Dari 1,6 juta anak berkebutuhan khusus di Indonesia,
baru 18 persen yang sudah mendapatkan layanan pendidikan inklusi. Sekitar 115
ribu anak berkebutuhan khusus bersekolah di SLB, sedangkan ABK yang bersekolah
di sekolah reguler pelaksana Sekolah Inklusi berjumlah sekitar 299 ribu.
Untuk memberikan akses pendidikan kepada ABK yang
tidak bersekolah di SLB, Kemendikbud telah menjalankan program Sekolah Inklusi.
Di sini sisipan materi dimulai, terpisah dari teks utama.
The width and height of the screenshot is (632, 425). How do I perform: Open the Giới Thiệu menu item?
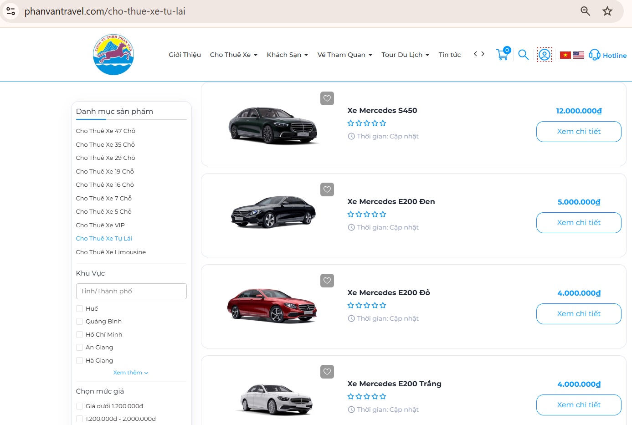tap(184, 54)
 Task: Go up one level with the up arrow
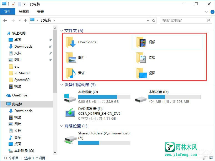pos(26,21)
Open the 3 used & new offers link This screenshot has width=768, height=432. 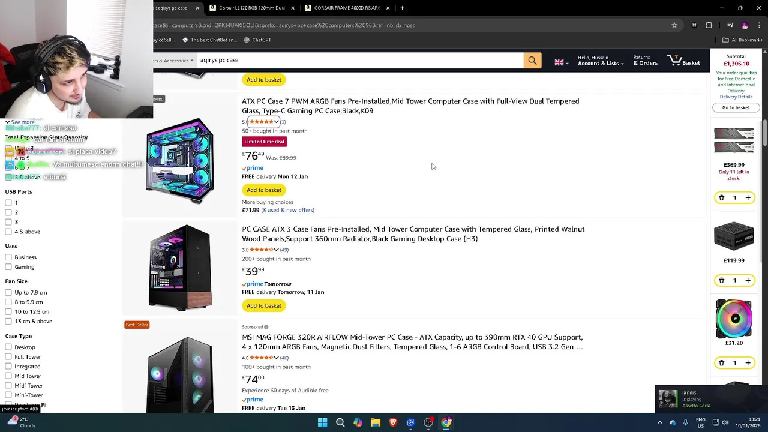(287, 211)
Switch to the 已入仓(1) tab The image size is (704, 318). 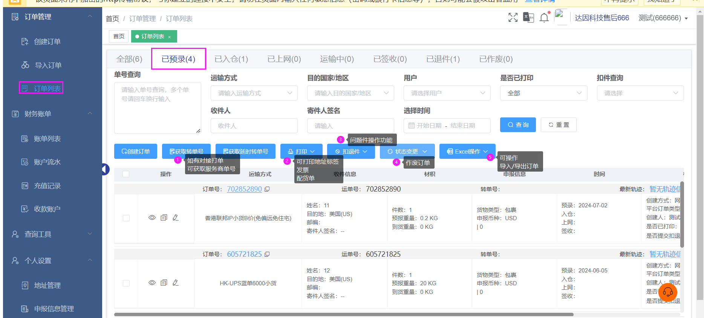(x=231, y=59)
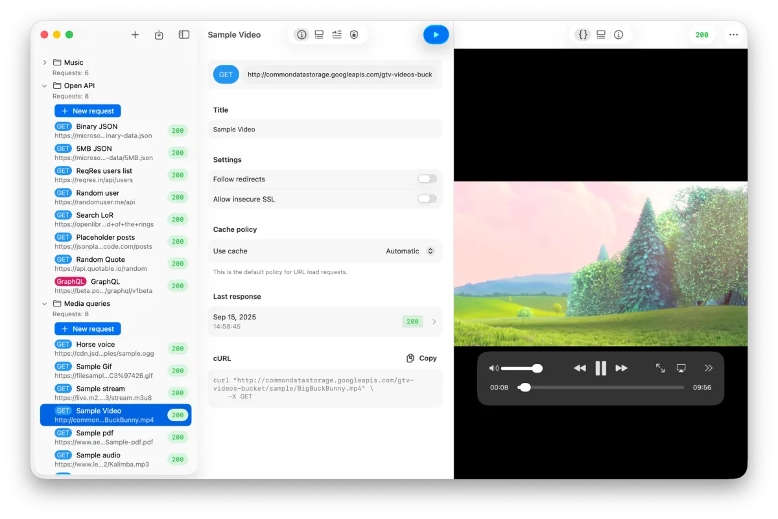Select the Headers icon in the request toolbar

click(x=318, y=34)
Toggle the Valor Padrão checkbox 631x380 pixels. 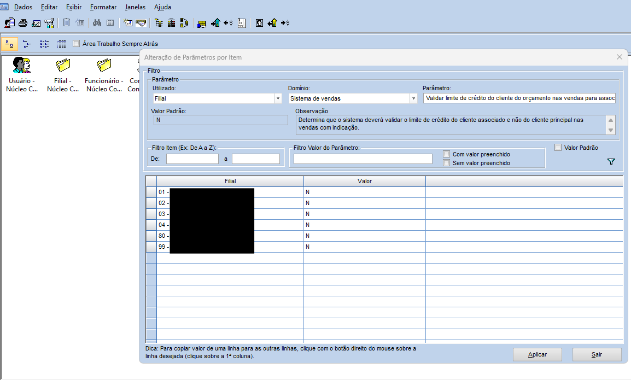pyautogui.click(x=558, y=148)
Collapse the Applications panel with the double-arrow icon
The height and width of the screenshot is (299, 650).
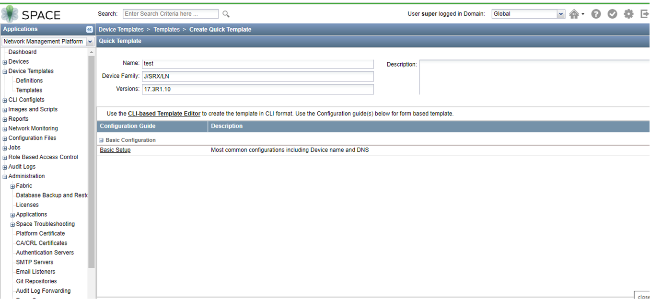point(90,29)
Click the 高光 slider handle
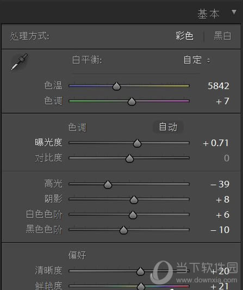243x290 pixels. [x=108, y=185]
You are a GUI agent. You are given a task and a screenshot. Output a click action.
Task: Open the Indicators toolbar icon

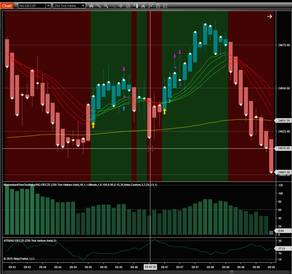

Sekolah Inklusi adalah sekolah regular (non-SLB) yang juga melayani pendidikan
untuk anak berkebutuhan khusus. Di sekolah reguler, anak-anak berkebutuhan
khusus belajar bersama anak-anak reguler lainnya, dengan pendampingan guru
khusus selama kegiatan belajar mengajar. Saat ini terdapat 32-ribu sekolah
reguler yang menjadi Sekolah Inklusi di berbagai daerah.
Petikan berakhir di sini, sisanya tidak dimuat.